> **What needs to be done**:
For this exercise, restate the data below with no change at all.

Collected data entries
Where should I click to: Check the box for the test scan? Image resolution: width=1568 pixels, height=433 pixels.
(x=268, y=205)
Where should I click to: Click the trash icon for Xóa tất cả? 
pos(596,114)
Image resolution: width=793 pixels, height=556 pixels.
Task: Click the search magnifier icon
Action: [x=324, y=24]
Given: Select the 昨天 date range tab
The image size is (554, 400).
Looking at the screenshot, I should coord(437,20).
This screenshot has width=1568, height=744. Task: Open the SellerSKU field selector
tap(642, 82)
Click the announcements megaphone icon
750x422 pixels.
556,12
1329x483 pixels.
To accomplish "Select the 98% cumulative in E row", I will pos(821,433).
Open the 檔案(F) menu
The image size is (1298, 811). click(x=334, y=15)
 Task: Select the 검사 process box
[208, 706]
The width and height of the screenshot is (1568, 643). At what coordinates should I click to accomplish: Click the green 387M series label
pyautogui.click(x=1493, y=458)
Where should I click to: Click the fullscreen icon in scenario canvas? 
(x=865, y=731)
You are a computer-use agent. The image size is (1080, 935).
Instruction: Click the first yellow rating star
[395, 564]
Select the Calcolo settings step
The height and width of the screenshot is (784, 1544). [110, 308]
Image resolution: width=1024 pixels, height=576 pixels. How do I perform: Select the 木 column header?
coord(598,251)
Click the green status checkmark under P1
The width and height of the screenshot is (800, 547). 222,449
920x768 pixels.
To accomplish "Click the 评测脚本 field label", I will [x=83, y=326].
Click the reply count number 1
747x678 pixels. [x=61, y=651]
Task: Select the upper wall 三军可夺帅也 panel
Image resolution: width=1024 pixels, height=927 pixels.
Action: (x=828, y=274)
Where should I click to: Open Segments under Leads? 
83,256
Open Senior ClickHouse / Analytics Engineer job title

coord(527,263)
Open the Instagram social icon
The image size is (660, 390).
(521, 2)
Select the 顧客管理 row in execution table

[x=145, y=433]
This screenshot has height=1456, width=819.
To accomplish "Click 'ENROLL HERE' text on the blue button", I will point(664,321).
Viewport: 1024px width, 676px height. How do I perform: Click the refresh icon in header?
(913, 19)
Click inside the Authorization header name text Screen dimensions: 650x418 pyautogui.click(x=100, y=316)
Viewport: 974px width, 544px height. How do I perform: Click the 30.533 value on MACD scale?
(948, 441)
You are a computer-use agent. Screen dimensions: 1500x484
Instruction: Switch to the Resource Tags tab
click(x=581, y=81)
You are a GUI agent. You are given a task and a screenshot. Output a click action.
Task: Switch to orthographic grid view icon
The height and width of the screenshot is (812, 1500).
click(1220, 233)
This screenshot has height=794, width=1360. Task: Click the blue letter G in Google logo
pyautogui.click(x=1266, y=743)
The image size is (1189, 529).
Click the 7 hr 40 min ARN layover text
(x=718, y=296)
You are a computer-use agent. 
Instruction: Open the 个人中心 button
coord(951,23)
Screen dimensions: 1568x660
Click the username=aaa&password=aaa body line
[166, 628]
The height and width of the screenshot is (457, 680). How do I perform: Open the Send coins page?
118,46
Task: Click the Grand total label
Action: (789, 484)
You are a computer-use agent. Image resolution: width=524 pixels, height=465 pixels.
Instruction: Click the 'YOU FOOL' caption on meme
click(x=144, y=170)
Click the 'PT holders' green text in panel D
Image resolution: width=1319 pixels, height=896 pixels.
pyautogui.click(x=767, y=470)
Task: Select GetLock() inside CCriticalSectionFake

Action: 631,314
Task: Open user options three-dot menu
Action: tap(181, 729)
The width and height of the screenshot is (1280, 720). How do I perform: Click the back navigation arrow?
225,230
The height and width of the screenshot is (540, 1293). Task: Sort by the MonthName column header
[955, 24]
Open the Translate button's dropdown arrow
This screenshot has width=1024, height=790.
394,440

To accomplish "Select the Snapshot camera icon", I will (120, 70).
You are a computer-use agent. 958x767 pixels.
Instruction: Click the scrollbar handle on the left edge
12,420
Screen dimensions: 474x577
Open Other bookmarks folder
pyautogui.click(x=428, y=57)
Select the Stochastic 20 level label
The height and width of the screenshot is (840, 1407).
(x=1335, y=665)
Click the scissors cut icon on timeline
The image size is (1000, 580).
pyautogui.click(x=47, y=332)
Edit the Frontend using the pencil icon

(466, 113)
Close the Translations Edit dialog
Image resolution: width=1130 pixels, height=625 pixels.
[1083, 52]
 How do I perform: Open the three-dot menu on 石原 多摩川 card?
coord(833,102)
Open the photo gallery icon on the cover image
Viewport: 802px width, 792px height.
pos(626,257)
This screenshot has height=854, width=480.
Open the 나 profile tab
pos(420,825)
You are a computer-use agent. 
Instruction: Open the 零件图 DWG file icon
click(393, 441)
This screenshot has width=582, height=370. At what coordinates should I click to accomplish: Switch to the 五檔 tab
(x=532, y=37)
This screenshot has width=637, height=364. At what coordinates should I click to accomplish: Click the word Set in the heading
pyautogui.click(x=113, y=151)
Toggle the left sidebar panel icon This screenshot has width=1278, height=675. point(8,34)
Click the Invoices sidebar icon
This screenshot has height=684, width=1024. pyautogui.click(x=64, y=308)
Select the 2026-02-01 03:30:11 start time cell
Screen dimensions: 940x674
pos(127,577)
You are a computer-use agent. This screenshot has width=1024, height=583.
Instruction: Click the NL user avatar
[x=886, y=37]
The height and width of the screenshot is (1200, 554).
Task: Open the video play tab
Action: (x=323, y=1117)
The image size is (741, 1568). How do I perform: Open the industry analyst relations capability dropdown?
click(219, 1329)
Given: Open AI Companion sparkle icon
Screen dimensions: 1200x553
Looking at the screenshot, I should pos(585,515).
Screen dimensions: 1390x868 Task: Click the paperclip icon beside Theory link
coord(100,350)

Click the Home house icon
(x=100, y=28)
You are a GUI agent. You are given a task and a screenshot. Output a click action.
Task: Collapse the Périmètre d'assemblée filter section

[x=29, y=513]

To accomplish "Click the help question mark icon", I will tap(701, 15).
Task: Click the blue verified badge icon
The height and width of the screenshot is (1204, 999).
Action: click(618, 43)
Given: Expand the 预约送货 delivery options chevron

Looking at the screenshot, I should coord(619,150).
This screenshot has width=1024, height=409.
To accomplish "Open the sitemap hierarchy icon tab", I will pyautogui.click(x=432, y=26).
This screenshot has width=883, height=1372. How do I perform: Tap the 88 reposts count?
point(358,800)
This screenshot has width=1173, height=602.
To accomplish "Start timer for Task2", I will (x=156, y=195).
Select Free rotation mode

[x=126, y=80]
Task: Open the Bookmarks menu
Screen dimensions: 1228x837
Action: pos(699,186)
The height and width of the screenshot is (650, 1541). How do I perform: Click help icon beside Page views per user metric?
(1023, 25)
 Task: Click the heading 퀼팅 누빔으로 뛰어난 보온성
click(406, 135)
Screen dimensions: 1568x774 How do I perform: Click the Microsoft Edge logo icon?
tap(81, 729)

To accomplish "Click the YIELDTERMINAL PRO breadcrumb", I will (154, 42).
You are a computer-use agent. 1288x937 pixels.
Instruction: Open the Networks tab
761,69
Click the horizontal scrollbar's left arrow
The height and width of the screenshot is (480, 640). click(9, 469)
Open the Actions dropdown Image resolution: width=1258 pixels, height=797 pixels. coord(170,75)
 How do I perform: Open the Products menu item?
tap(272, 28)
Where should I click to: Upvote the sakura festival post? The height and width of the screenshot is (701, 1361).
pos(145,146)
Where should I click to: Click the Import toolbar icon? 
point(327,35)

> **Solution to the exercise**:
Where should I click to: Check the box for the test scan? Image resolution: width=1568 pixels, height=433 pixels.
(x=268, y=205)
Where should I click to: Click the trash icon for Xóa tất cả? 
pos(596,114)
Image resolution: width=793 pixels, height=556 pixels.
Task: Click the search magnifier icon
Action: [x=324, y=24]
Given: Select the 昨天 date range tab
The image size is (554, 400).
Looking at the screenshot, I should coord(437,20).
This screenshot has width=1568, height=744. Task: Open the SellerSKU field selector
tap(642, 82)
Click the announcements megaphone icon
750x422 pixels.
556,12
1329x483 pixels.
To accomplish "Select the 98% cumulative in E row", I will pos(821,433).
Open the 檔案(F) menu
The image size is (1298, 811). click(x=334, y=15)
 Task: Select the 검사 process box
[208, 706]
The width and height of the screenshot is (1568, 643). At what coordinates should I click to accomplish: Click the green 387M series label
pyautogui.click(x=1493, y=458)
Where should I click to: Click the fullscreen icon in scenario canvas? 
(x=865, y=731)
You are a computer-use agent. The image size is (1080, 935).
Instruction: Click the first yellow rating star
[395, 564]
Select the Calcolo settings step
The height and width of the screenshot is (784, 1544). [110, 308]
Image resolution: width=1024 pixels, height=576 pixels. How do I perform: Select the 木 column header?
coord(598,251)
Click the green status checkmark under P1
The width and height of the screenshot is (800, 547). 222,449
920x768 pixels.
To accomplish "Click the 评测脚本 field label", I will [x=83, y=326].
Click the reply count number 1
747x678 pixels. [x=61, y=651]
Task: Select the upper wall 三军可夺帅也 panel
Image resolution: width=1024 pixels, height=927 pixels.
Action: (x=828, y=274)
Where should I click to: Open Segments under Leads? 
83,256
Open Senior ClickHouse / Analytics Engineer job title

coord(527,263)
Open the Instagram social icon
The image size is (660, 390).
(521, 2)
Select the 顧客管理 row in execution table

[x=145, y=433]
This screenshot has height=1456, width=819.
To accomplish "Click 'ENROLL HERE' text on the blue button", I will point(664,321).
Viewport: 1024px width, 676px height. How do I perform: Click the refresh icon in header?
(913, 19)
Click inside the Authorization header name text Screen dimensions: 650x418 pyautogui.click(x=100, y=316)
Viewport: 974px width, 544px height. How do I perform: Click the 30.533 value on MACD scale?
(948, 441)
You are a computer-use agent. Screen dimensions: 1500x484
Instruction: Switch to the Resource Tags tab
click(x=581, y=81)
You are a GUI agent. You are given a task and a screenshot. Output a click action.
Task: Switch to orthographic grid view icon
The height and width of the screenshot is (812, 1500).
click(1220, 233)
This screenshot has height=794, width=1360. Task: Click the blue letter G in Google logo
pyautogui.click(x=1266, y=743)
The image size is (1189, 529).
Click the 7 hr 40 min ARN layover text
(x=718, y=296)
You are a computer-use agent. 
Instruction: Open the 个人中心 button
coord(951,23)
Screen dimensions: 1568x660
Click the username=aaa&password=aaa body line
[166, 628]
The height and width of the screenshot is (457, 680). How do I perform: Open the Send coins page?
118,46
Task: Click the Grand total label
Action: (789, 484)
You are a computer-use agent. Image resolution: width=524 pixels, height=465 pixels.
Instruction: Click the 'YOU FOOL' caption on meme
click(x=144, y=170)
Click the 'PT holders' green text in panel D
Image resolution: width=1319 pixels, height=896 pixels.
pyautogui.click(x=767, y=470)
Task: Select GetLock() inside CCriticalSectionFake

Action: 631,314
Task: Open user options three-dot menu
Action: tap(181, 729)
The width and height of the screenshot is (1280, 720). How do I perform: Click the back navigation arrow?
225,230
The height and width of the screenshot is (540, 1293). Task: Sort by the MonthName column header
[955, 24]
Open the Translate button's dropdown arrow
This screenshot has width=1024, height=790.
394,440

To accomplish "Select the Snapshot camera icon", I will (120, 70).
You are a computer-use agent. 958x767 pixels.
Instruction: Click the scrollbar handle on the left edge
12,420
Screen dimensions: 474x577
Open Other bookmarks folder
pyautogui.click(x=428, y=57)
Select the Stochastic 20 level label
The height and width of the screenshot is (840, 1407).
(x=1335, y=665)
Click the scissors cut icon on timeline
The image size is (1000, 580).
pyautogui.click(x=47, y=332)
Edit the Frontend using the pencil icon

(466, 113)
Close the Translations Edit dialog
Image resolution: width=1130 pixels, height=625 pixels.
[1083, 52]
 How do I perform: Open the three-dot menu on 石原 多摩川 card?
coord(833,102)
Open the photo gallery icon on the cover image
Viewport: 802px width, 792px height.
pos(626,257)
This screenshot has height=854, width=480.
Open the 나 profile tab
pos(420,825)
You are a computer-use agent. 
Instruction: Open the 零件图 DWG file icon
click(393, 441)
This screenshot has width=582, height=370. At what coordinates should I click to accomplish: Switch to the 五檔 tab
(x=532, y=37)
This screenshot has width=637, height=364. At what coordinates should I click to accomplish: Click the word Set in the heading
pyautogui.click(x=113, y=151)
Toggle the left sidebar panel icon This screenshot has width=1278, height=675. point(8,34)
Click the Invoices sidebar icon
This screenshot has height=684, width=1024. pyautogui.click(x=64, y=308)
Select the 2026-02-01 03:30:11 start time cell
Screen dimensions: 940x674
pos(127,577)
You are a computer-use agent. This screenshot has width=1024, height=583.
Instruction: Click the NL user avatar
[x=886, y=37]
The height and width of the screenshot is (1200, 554).
Task: Open the video play tab
Action: (x=323, y=1117)
The image size is (741, 1568). How do I perform: Open the industry analyst relations capability dropdown?
click(219, 1329)
Given: Open AI Companion sparkle icon
Screen dimensions: 1200x553
Looking at the screenshot, I should pos(585,515).
Screen dimensions: 1390x868 Task: Click the paperclip icon beside Theory link
coord(100,350)

Click the Home house icon
(x=100, y=28)
You are a GUI agent. You are given a task and a screenshot. Output a click action.
Task: Collapse the Périmètre d'assemblée filter section

[x=29, y=513]

To accomplish "Click the help question mark icon", I will tap(701, 15).
Task: Click the blue verified badge icon
The height and width of the screenshot is (1204, 999).
Action: click(618, 43)
Given: Expand the 预约送货 delivery options chevron

Looking at the screenshot, I should coord(619,150).
This screenshot has width=1024, height=409.
To accomplish "Open the sitemap hierarchy icon tab", I will pyautogui.click(x=432, y=26).
This screenshot has width=883, height=1372. How do I perform: Tap the 88 reposts count?
point(358,800)
This screenshot has width=1173, height=602.
To accomplish "Start timer for Task2", I will (x=156, y=195).
Select Free rotation mode

[x=126, y=80]
Task: Open the Bookmarks menu
Screen dimensions: 1228x837
Action: pos(699,186)
The height and width of the screenshot is (650, 1541). How do I perform: Click help icon beside Page views per user metric?
(1023, 25)
 Task: Click the heading 퀼팅 누빔으로 뛰어난 보온성
click(406, 135)
Screen dimensions: 1568x774 How do I perform: Click the Microsoft Edge logo icon?
tap(81, 729)

To accomplish "Click the YIELDTERMINAL PRO breadcrumb", I will (154, 42).
You are a computer-use agent. 1288x937 pixels.
Instruction: Open the Networks tab
761,69
Click the horizontal scrollbar's left arrow
The height and width of the screenshot is (480, 640). click(9, 469)
Open the Actions dropdown Image resolution: width=1258 pixels, height=797 pixels. coord(170,75)
 How do I perform: Open the Products menu item?
tap(272, 28)
Where should I click to: Upvote the sakura festival post? The height and width of the screenshot is (701, 1361).
pos(145,146)
Where should I click to: Click the Import toolbar icon? 
point(327,35)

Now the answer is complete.